Audrey took a sip of the dark roast, the heat sinking into her chest, slowly unspooling the tight, frantic knot of anxiety Simon had left there.

She took a bite of a cookie, the familiar taste bringing a rush of college memories, of late nights in the library when Nate used to bring her the exact same peace offering.

"You didn't have to drive all the way across town for this," she said softly, staring down at her cup.

"Yes, I did," Nate replied. He set his own coffee down on the low glass table. He turned to face her, his knee brushing against hers. "You sounded like you were shattering on the phone this morning, Audie. I couldn't just sit in a deposition and pretend I wasn't terrified for you."

Audrey looked up, her breath catching at the absolute, unguarded sincerity in his face. "I was so angry," she confessed, her voice trembling slightly. "I thought I was numb to him, but the second he started making excuses, the rage just blinded me."

"You have every right to be angry," Nate said, his voice a steady, grounding rumble. "He doesn't get to break you, Audrey. And he doesn't get to dictate your peace anymore."

He reached out, his long fingers incredibly gentle as he tucked a stray lock of dark hair behind her ear. His knuckles brushed against the sensitive skin of her cheek.

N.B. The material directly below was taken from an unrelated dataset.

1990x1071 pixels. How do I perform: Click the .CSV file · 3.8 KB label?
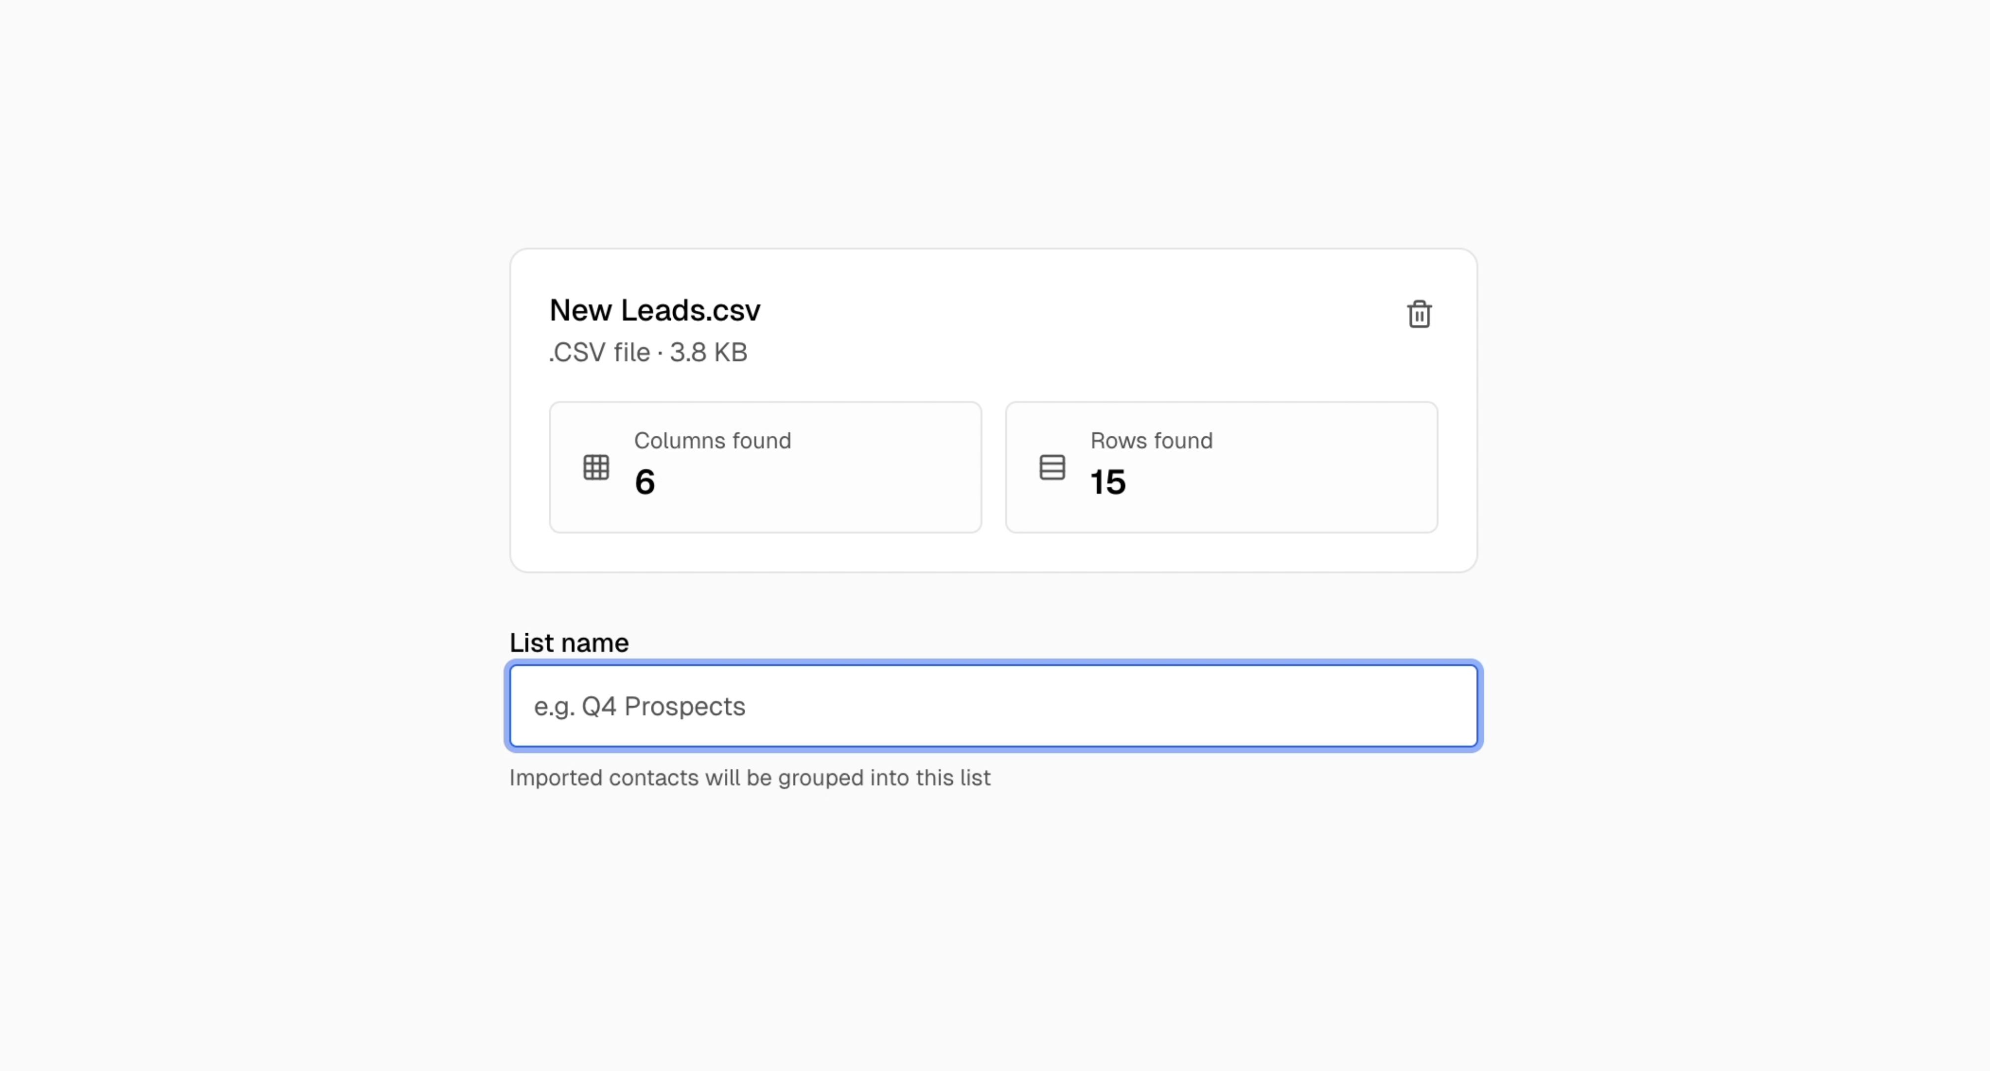647,352
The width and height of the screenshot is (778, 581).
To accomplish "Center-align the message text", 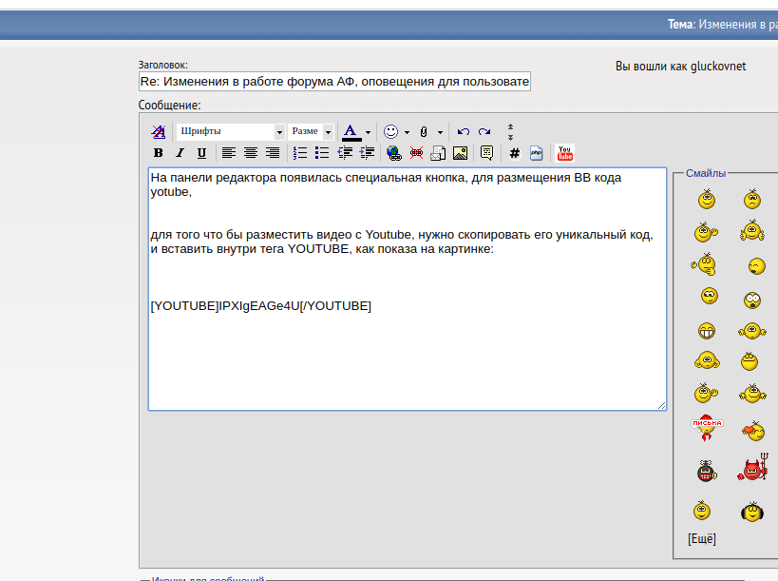I will click(x=251, y=153).
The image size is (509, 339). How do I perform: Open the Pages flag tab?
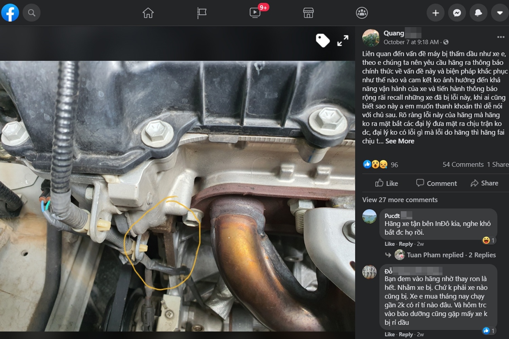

The contact sent a hot, electric shiver straight down her spine.

Audrey’s breath hitched. Nate’s hand lingered on the side of her neck, his thumb resting just over her racing pulse. In the shadowed quiet of the locked office, the air between them grew impossibly thick, vibrating with a sudden, suffocating gravity.

Slowly, as if pulled by an undeniable magnetic force, Nate’s gaze dropped from her eyes down to her lips.

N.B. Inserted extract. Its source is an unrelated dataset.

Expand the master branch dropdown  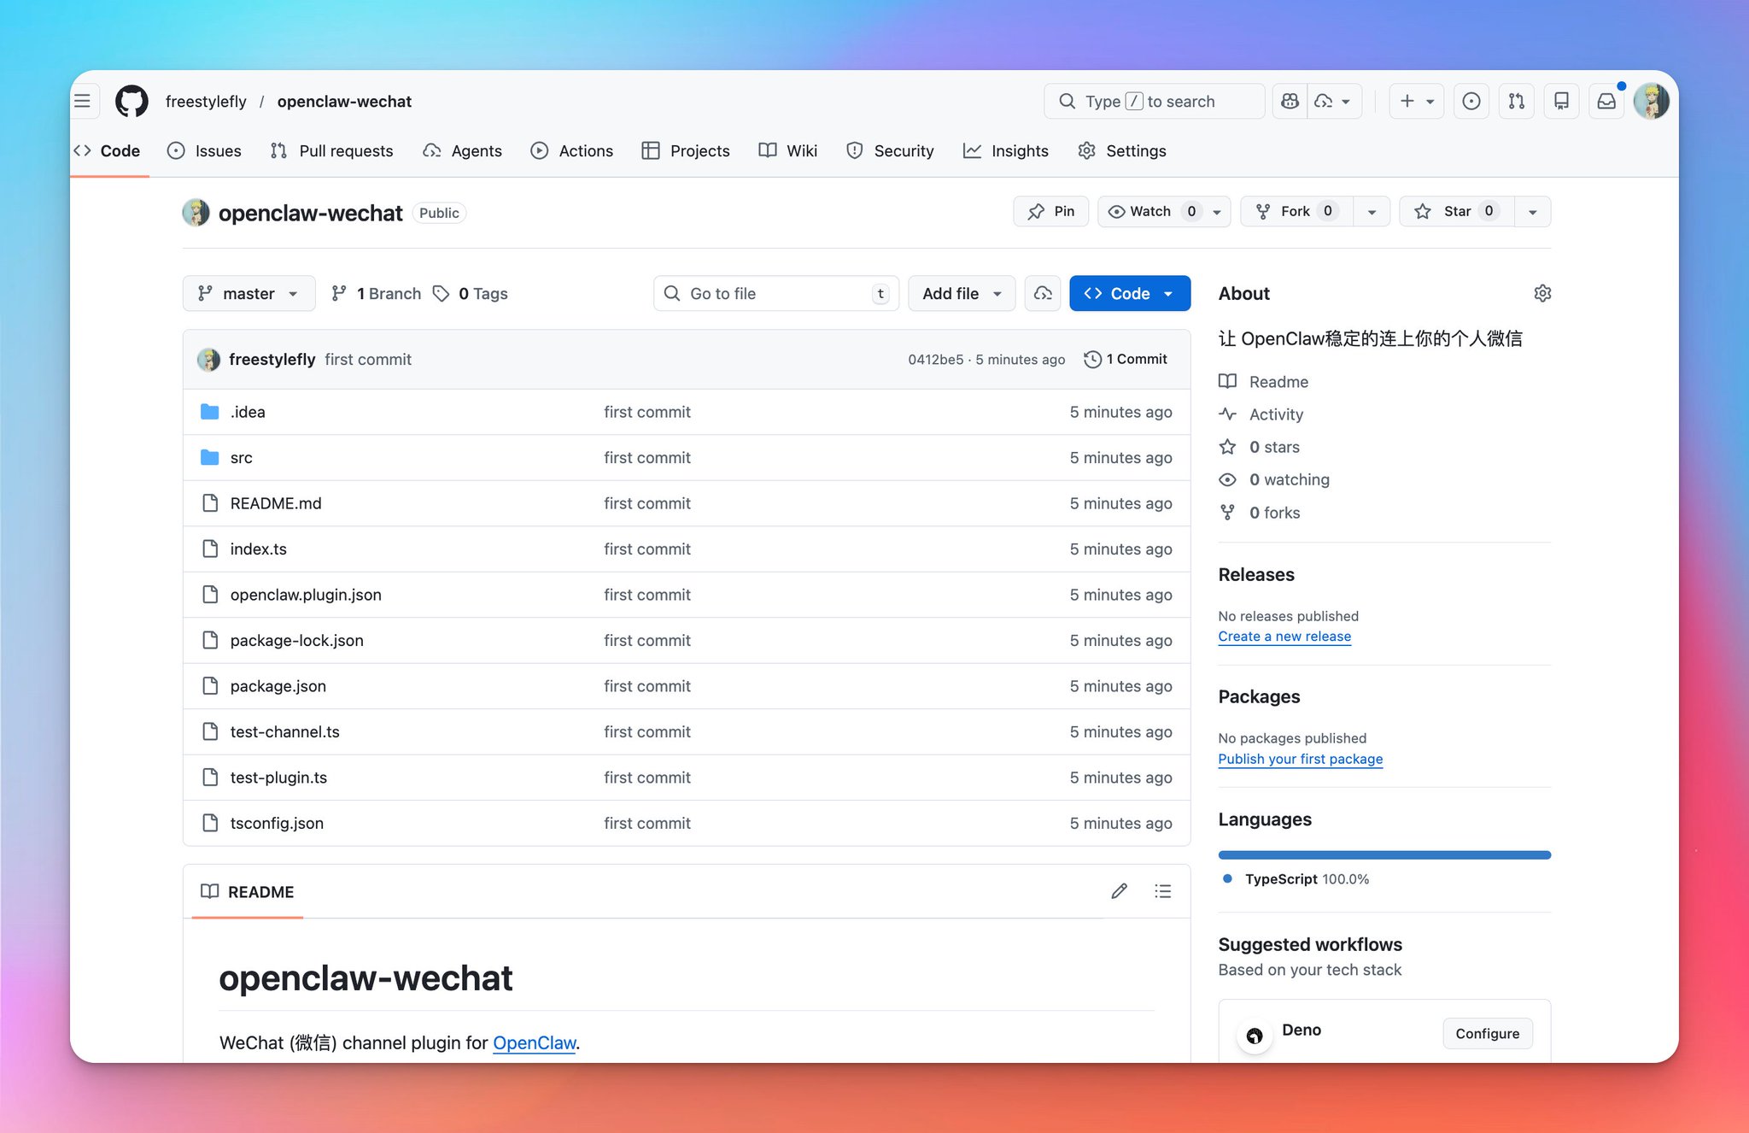pos(249,293)
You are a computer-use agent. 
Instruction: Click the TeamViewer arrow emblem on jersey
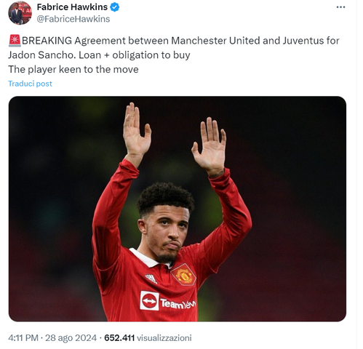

Audrey stared at his mouth, the memory of his taste from the weekend rushing back to completely short-circuit her analytical mind. The coffee cup trembled in her hands. She reached out and blindly set it on the glass table next to his.

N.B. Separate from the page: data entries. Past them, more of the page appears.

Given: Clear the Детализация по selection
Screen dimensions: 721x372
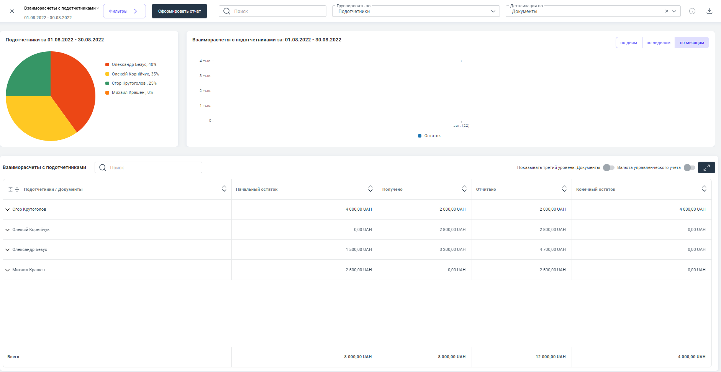Looking at the screenshot, I should click(x=667, y=11).
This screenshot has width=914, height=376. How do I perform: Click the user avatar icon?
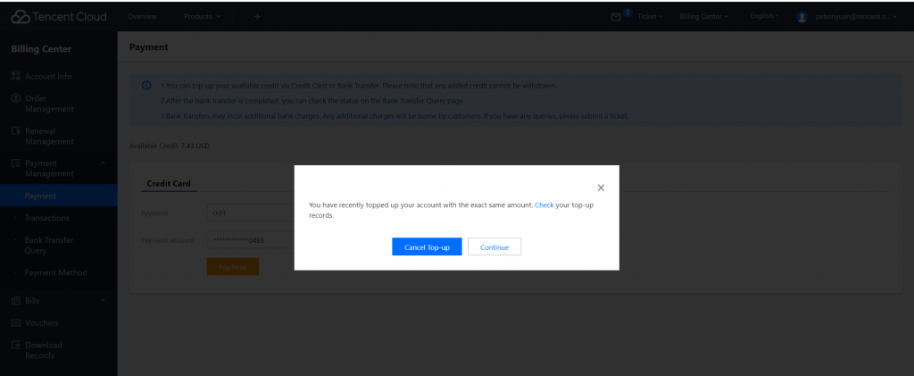coord(802,17)
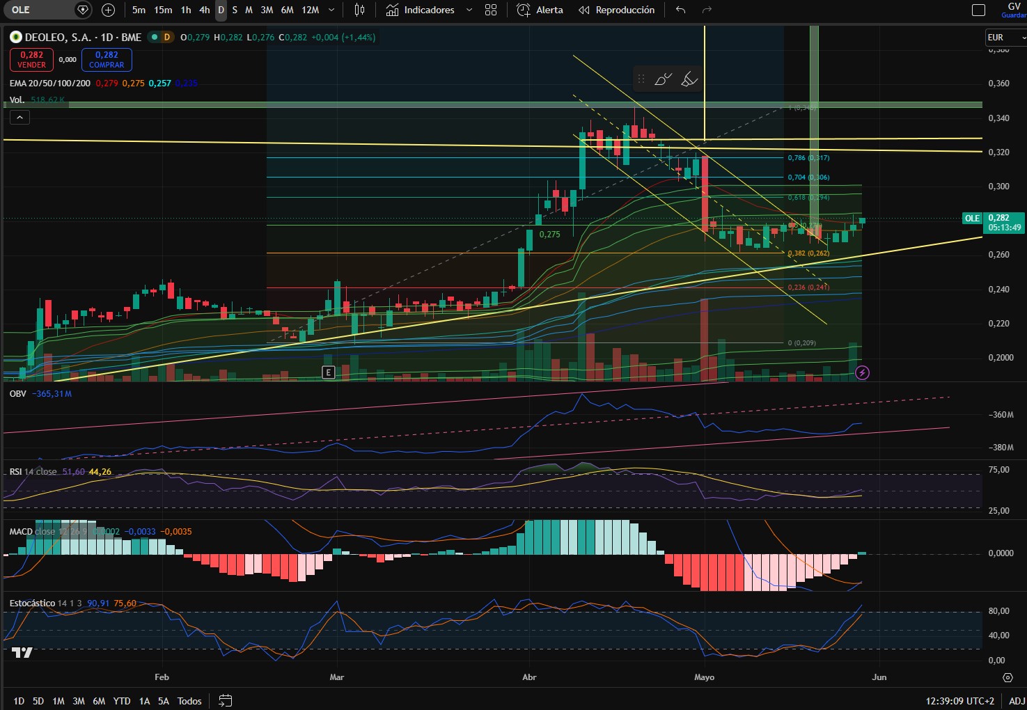This screenshot has height=710, width=1027.
Task: Click the earnings E marker on the chart
Action: click(x=329, y=372)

"Make me forget the morning, Nate," Audrey whispered, her voice a raw, ragged plea. "Please."

A low, dark groan tore from the back of his throat.

Nate’s mouth crashed down onto hers, urgent and consuming.

Audrey’s hands flew up to grip the lapels of his suit jacket as he pulled her across the cushions, settling her squarely in his lap so she was straddling him.

The kiss was a collision of desperate need and blinding heat.

She tasted coffee, sweet macadamia, and the intoxicating flavor of a man who looked at her like she was the only oxygen left on earth.

Audrey tore at his tie, throwing it to the floor, her fingers frantic as she unbuttoned his crisp white shirt to find the blistering heat of the skin beneath. There was no hesitation. The agony of the morning demanded a violent, absolute erasure.

Nate’s hands pushed the fabric of her skirt up her thighs, his touch burning everywhere it landed. He unhooked her bra through her blouse, pushing the silk down her shoulders to expose her chest to the cool, air-conditioned room.

Audrey arched her back as his hands mapped the curve of her ribs, his thumbs brushing upward. Nate let out a ragged exhale, dipping his head. His mouth closed over her breast, his tongue swirling hot and wet against her skin before he took the hard, sensitive peak entirely into his mouth.

A sharp, shattered gasp tore from Audrey’s lips. She tangled her fingers in his dark hair, holding him against her as he devoured the peak with a deliberate, agonizing friction that sent shockwaves of pure, blinding pleasure straight to her core.

He pulled back just enough to look at her, his eyes dark and entirely blown.

His hands dropped to her waist, holding her steady as he reached into his trouser pocket with trembling fingers.

The sharp, metallic tear of a foil packet cut through the heavy sound of their frantic breathing as he quickly rolled the condom into place.

When he finally unfastened her and pushed inside, filling her completely, Audrey threw her head back, riding him with a desperate, heavy rhythm. The leather sofa creaked beneath them, the sound masked by the breathless gasps echoing in the locked room.

"Audrey," Nate choked out, his hands gripping her hips tightly to guide her movements, watching her ride him with a look of absolute worship.

She leaned down, capturing his lips in a bruising kiss, entirely consumed by the absolute, devastating perfection of the fire they were building in the ruins.